De wind deed de manshoge banier recht opzij wapperen. Ze was zo groot dat Rhand haar nu duidelijk kon zien. Een werveling van kleuren die hem niets zeiden, maar in het hart was de vorm van een helderwitte traan te zien. De adem stokte in zijn keel. De Vlam van Tar Valon.
‘Ingtar is bij ze.’ Lan klonk alsof zijn gedachten elders waren. ‘Eindelijk terug van zijn jacht. Lang genoeg weg geweest. Ik vraag me af of hij enig geluk heeft gehad.’
‘Aes Sedai,’ fluisterde Rhand toen hij weer normaal kon ademen. Al die vrouwen, daarginds... Moiraine was ook een Aes Sedai, maar hij had samen met haar gereisd en al vertrouwde hij haar niet helemaal, haar kende hij tenminste. Dat dacht hij althans. Maar zij was in haar eentje. Zoveel Aes Sedai bij elkaar die op deze manier aankwamen, dat was iets heel anders.

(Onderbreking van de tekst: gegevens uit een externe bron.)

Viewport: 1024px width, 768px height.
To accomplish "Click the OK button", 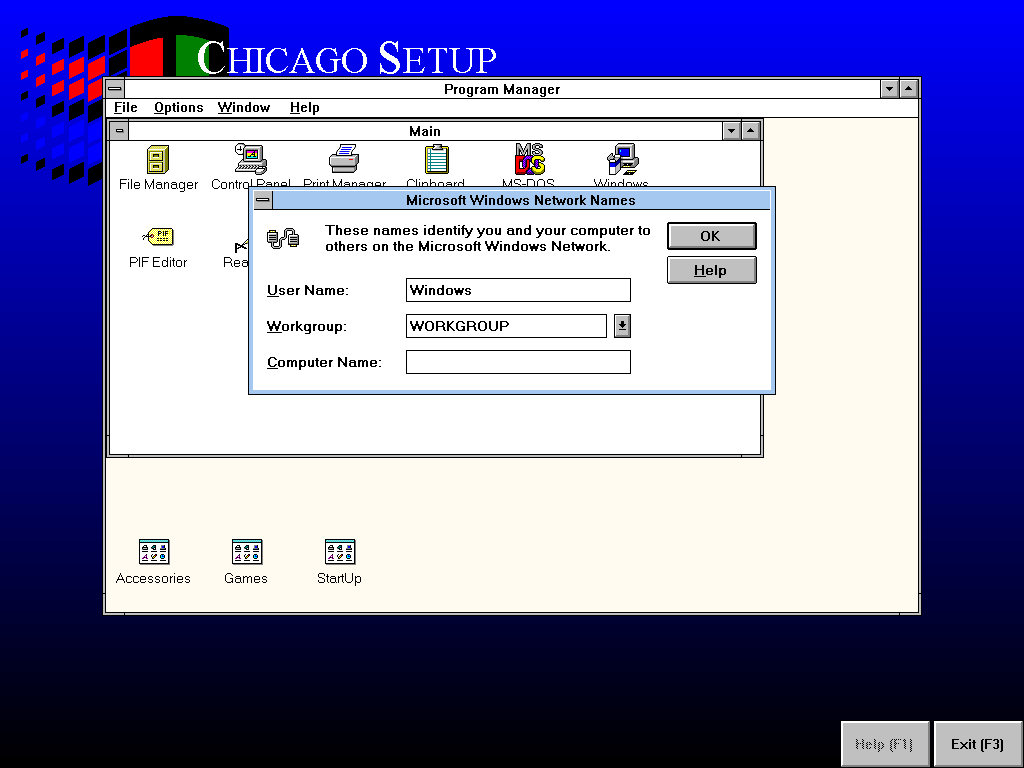I will (x=712, y=236).
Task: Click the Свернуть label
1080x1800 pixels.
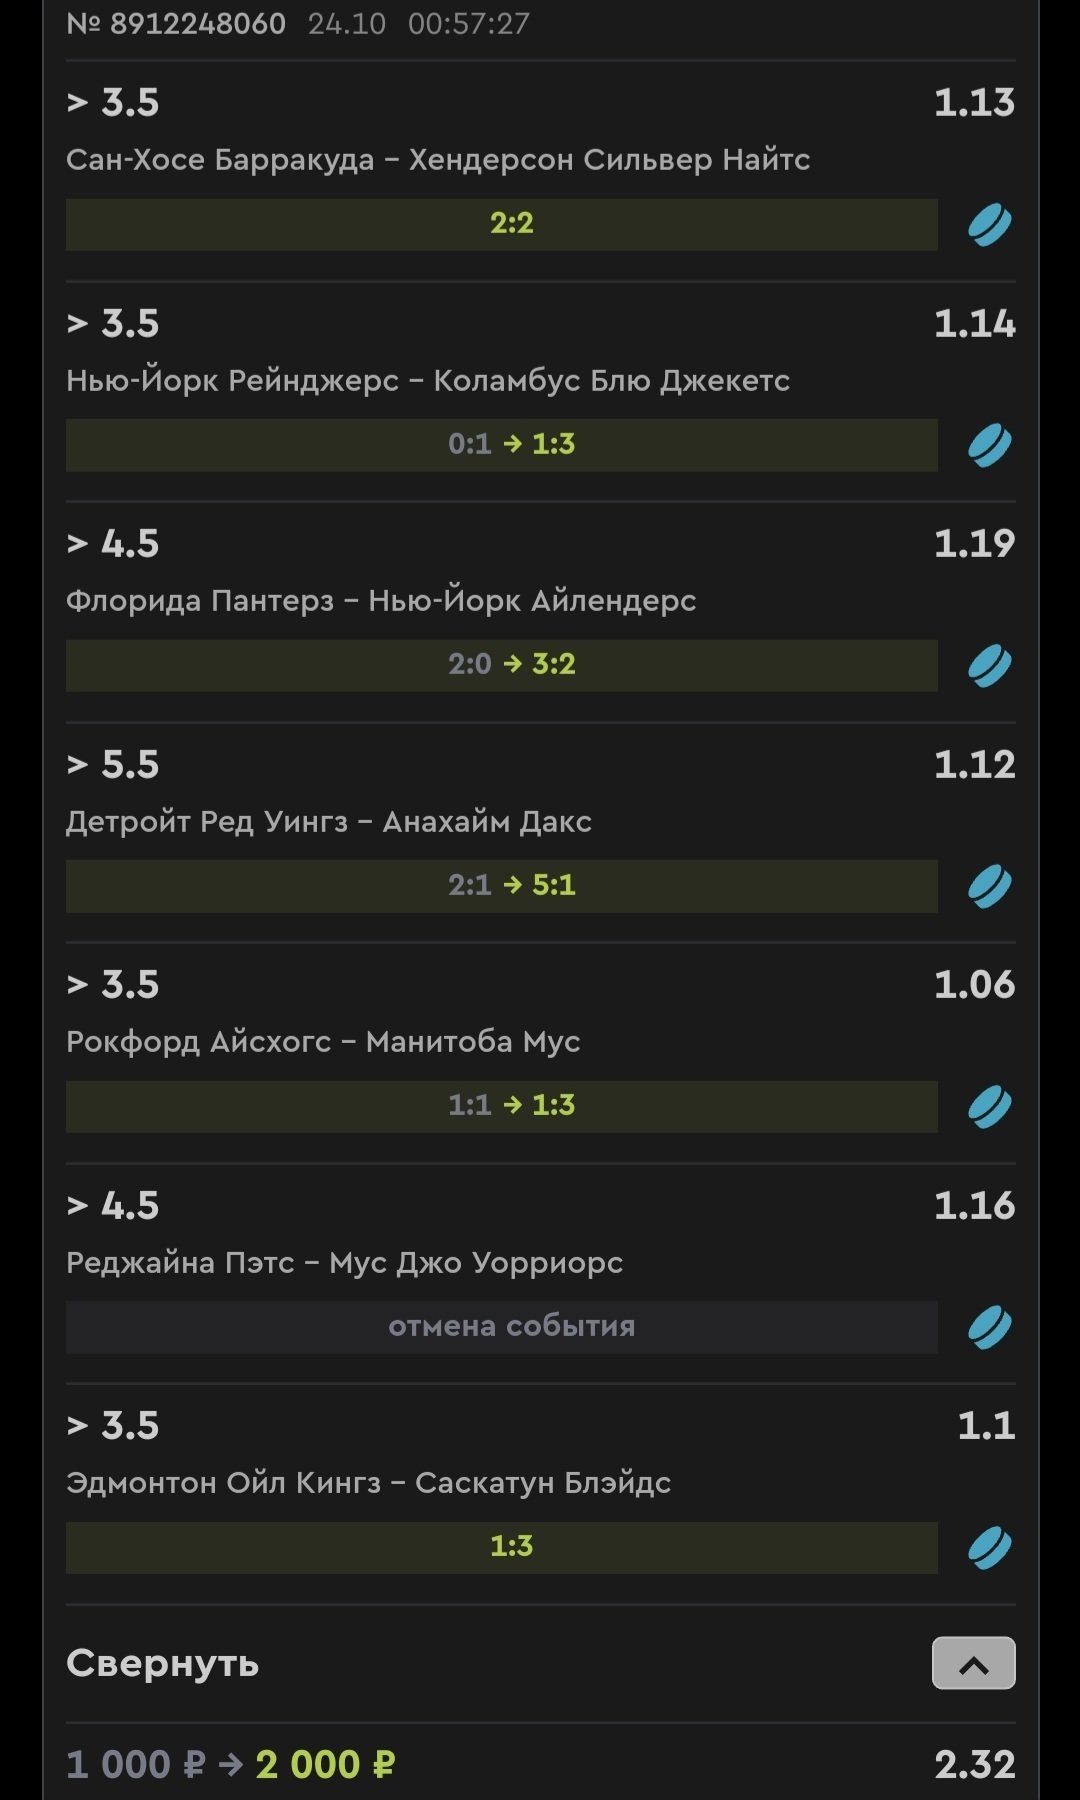Action: 163,1663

Hij schraapte zijn keel en vroeg schor: ‘Waarom zoveel, Lan? Waarom komen ze eigenlijk? En met trommen en hoorns en een banier om ze aan te kondigen?’ In Shienar werden Aes Sedai met eerbied bejegend, in ieder geval door de meeste mensen, en de anderen hadden een eerbiedige vrees voor hen. Rhand was echter in plaatsen geweest waar het anders was, waar alleen vrees bestond, en vaak haat. Waar hij was opgegroeid, hadden sommige mannen het over de ‘feeksen van Tar Valon’ alsof ze het over de Duistere hadden. Hij probeerde de vrouwen te tellen, maar ze bleven niet ordelijk in het gelid. Ze reden op hun paarden rond en praatten dan eens met die en dan weer met een ander, of met degene in de palankijn. Hij kreeg er kippenvel van. Hij had met Moiraine gereisd en beschouwde zich nu als iemand die wat van de wereld had gezien. Niemand verliet ooit Tweewater, of bijna niemand, maar hij had het gedaan. Hij had dingen gezien waar niemand in Tweewater ooit een blik op had geslagen, dingen gedaan waar zij alleen van droomden, als ze ooit zo ongewoon hadden gedroomd. Hij had een koningin ontmoet en de erfdochter van Andor, hij had tegenover de Myrddraal gestaan en de saidinwegen bereisd, maar niets van dat alles had hem hierop voorbereid. ‘Waarom zoveel?’ fluisterde hij opnieuw.